What is this green book? Many people young and old do not know the history of this book because it is not needed today. But that was not the case during the era of segregation. According the Jacinda Townsend, the author of the article “How the Green Book Helped African-American Tourists Navigate a Segregated Nation”, "Traveling by car in the era of segregation, the open road presented serious dangers. Driving interstate distances to unfamiliar locales, black motorists ran into institutionalized racism in a number of pernicious forms, from hotels and restaurants that refused to accommodate them to hostile “sundown towns,” where posted signs might warn people of color that they were banned after nightfall.”
Getting gas or using the restroom could lead to a life or death situation. “It didn’t matter if you were Lena Horne or Duke Ellington or Ralph Bunche traveling state to state, if the road was not friendly or obliging,” according to playwright Calvin Alexander Ramsey, you could be in trouble.
Thus the green book. The visionary entrepreneur and creator Victor H. Green, a 44-year-old black postal carrier in Harlem, relied on his own experiences and on recommendations from black members of his postal service union for the inaugural guide bearing his name, The Negro Motorist Green-Book, in 1937.
The green book listed hotels, restaurants and other businesses open to African-Americans, providing a safety net to guide them during their travel, by car, during the Jim-Crow era.
"Not only was the green book beneficial to African-American automobile travelers, they were also indispensable to African-American businesses.", according to Smithsonian curator Joanne Hyppolite.
"There will be a day sometime in the future when this guide will not have to be published," Green wrote in the introduction to multiple editions. "That is when we as a race will have equal opportunities and privileges in the United States. It will be a great day for us to suspend this publication, because then we can go wherever we please, and without embarrassment. But until that time comes we shall continue to publish this information for your convenience each year."
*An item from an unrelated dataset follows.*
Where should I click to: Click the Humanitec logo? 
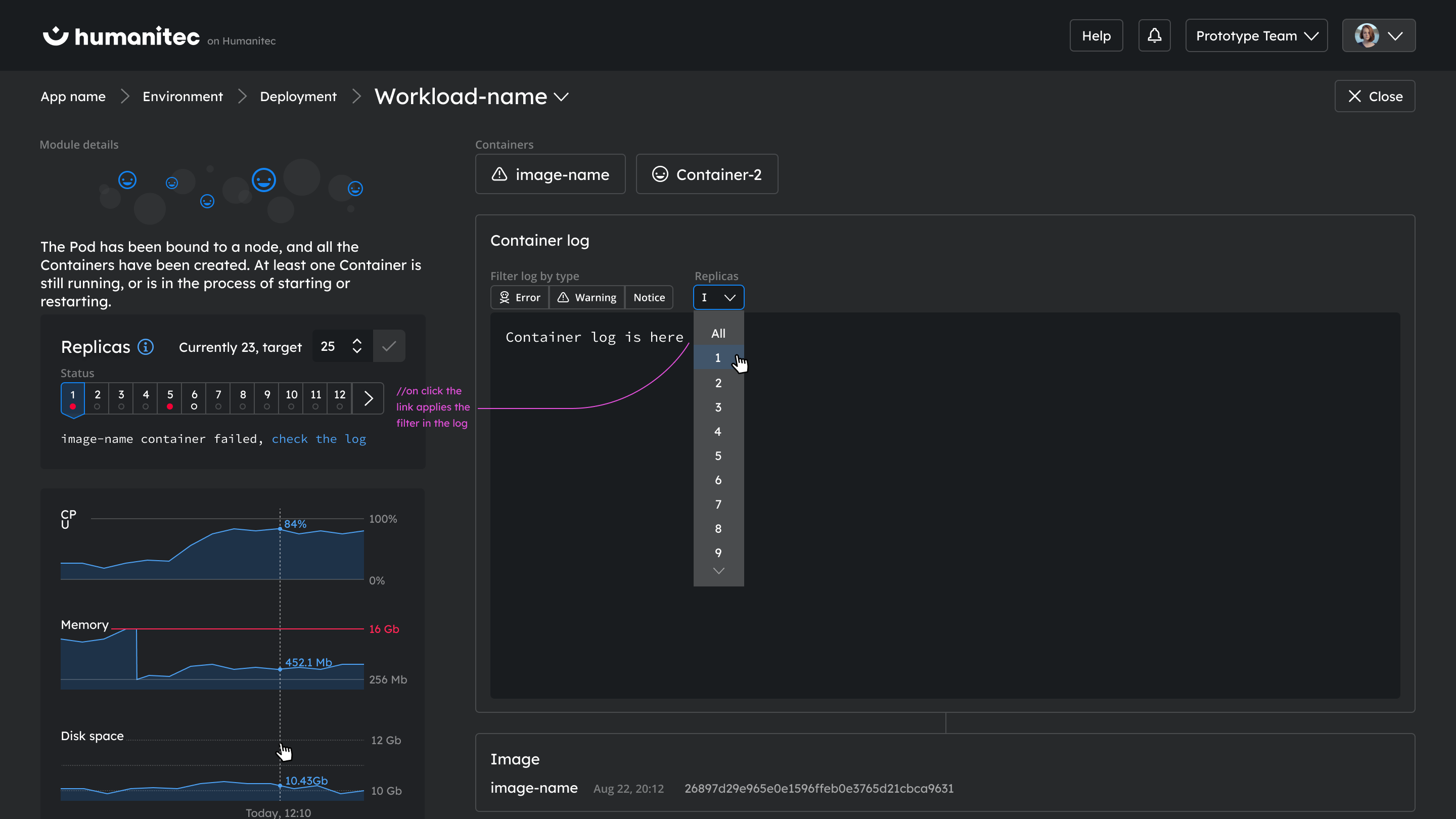[x=121, y=36]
The Green-Book final edition, in 1966-67, filled 99 pages and embraced the entire nation and even some international cities. This was after the passage of the Civil Rights Act of 1964.
This historical building housing the Black Dallas Dance Theater was also the political headquarters for civil rights planning meetings and a cultural and social center for the black community.
Thank you Dallas for keeping African American history alive.